What the record doesn’t show is how the Nationals lost all these games. Unlike their 1-8 stretch to open the season, when they were getting blown out just about every night, they’re now doing just enough to lose. Or not quite enough to win.

Seven of these last eight losses were by three runs or less. Five of them were by two runs or less.

The pattern was simple: The Nationals would get a solid pitching performance, get a couple of hits but fail to come through with that one clutch at-bat, key pitch or crucial defensive play to swing tight ballgames in their favor.

“To me, it’s encouraging,” Acta said. “Yes, you can look up our [won-loss record] and make every type of negative, sarcastic comment about us. But we haven’t been blown out of games since the first week of the season. Every game we’ve been there.”

Including yesterday’s matinee before 24,658 at Miller Park — a tense pitching duel that saw Bergmann and ex-teammate Claudio Vargas go toe-to-toe for six standout innings.
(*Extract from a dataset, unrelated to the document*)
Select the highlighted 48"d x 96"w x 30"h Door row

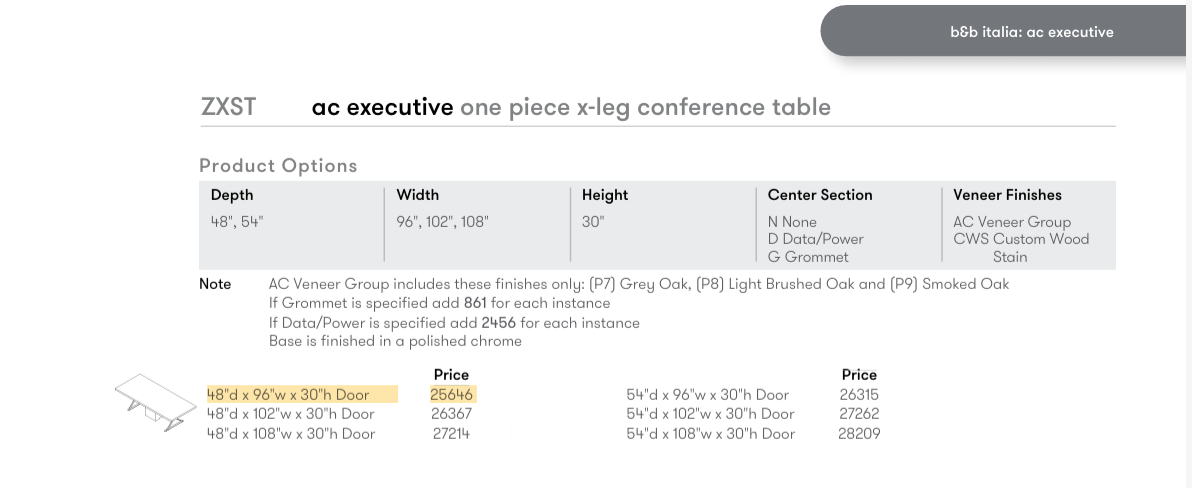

Vargas, who was released by the Nationals after posting a 9.24 ERA over four starts in 2005, extended his current resurgence. The 28-year-old right-hander allowed four hits and two walks over his six innings and made just one mistake: a 3-1 pitch to Felipe Lopez in the sixth that Washington’s leadoff hitter clubbed to center field for his second solo homer in less than 24 hours.

But as so often was the case on the trip, that was the extent of the Nationals’ offense. They finished the afternoon with only four singles to go along with Lopez’s homer, and they were retired in order five times in nine innings.
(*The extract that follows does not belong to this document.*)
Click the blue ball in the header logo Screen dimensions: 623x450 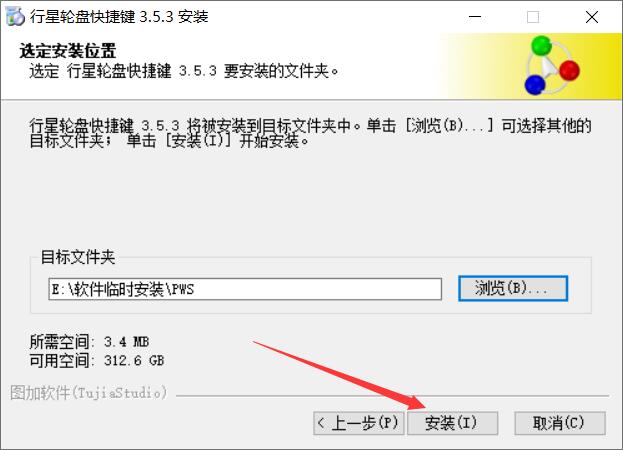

“It’s not like we get that many opportunities,” said Kearns, who popped out with two on in the sixth. “We’re getting one or two shots a game, and when you don’t get it done, that’s probably the most upsetting thing.”

Especially when Washington continues to get stellar performances from its starting pitchers. Bergmann authored the latest unlikely gem yesterday, allowing one run on two hits in six innings yet once again walked away with nothing to show for it.
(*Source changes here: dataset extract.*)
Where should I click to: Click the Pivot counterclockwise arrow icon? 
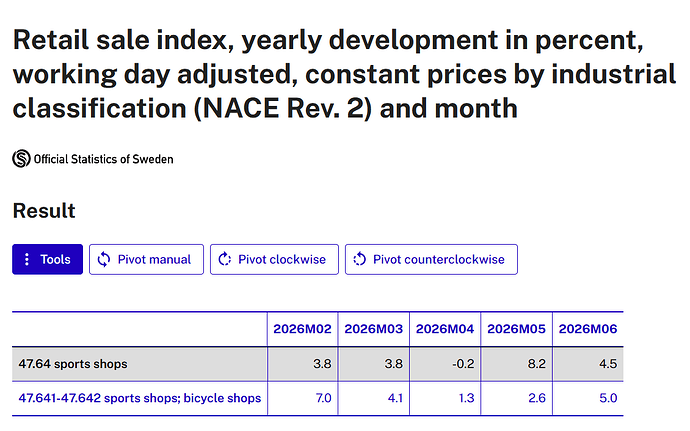[360, 259]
Bergmann has a 3.07 ERA in seven outings. He’s given up one earned run or less in four of them. And he remains winless. But the 25-year-old right-hander refuses to get down on himself.

“I’m really not concerned with wins,” he insisted. But the rest of the Nationals are starting for feel for him and his rotation mates.

“I’m very proud of our starters,” Acta said. “Despite what we’re going through right now, they’re giving us a chance almost on an everyday basis. These were kids that not too many people were expecting anything out of them, and they’ve done good so far. It’s still early, but I’m very proud of them.”

Bergmann’s lone mistake yesterday came when he shook off Schneider’s suggestion for an 0-2 slider to Geoff Jenkins and wound up grooving a fastball down the middle. Jenkins drove it to center for a solo homer.

Bergmann threw only 79 pitches and easily could have gone longer, but Acta decided he had to look for some offense, so he sent up three straight pinch-hitters in the seventh: Ronnie Belliard, Tony Batista and Nook Logan. None got the ball out of the infield.

Washington’s bullpen then allowed the tie-breaking runs in the eighth, with lefty Micah Bowie (0-2) giving up a single to Prince Fielder and right-hander Jesus Colome yielding singles to Bill Hall and Jenkins and then uncorking a wild pitch to bring home another run.

Thus ended another frustrating day for the Nationals. They might be playing better baseball, but it’s tough to find positives from a 1-8 road trip.

“You can’t feel better about coming out 1-8,” Schneider said. “You can’t feel good about yourself. You can’t feel good about the team, no.”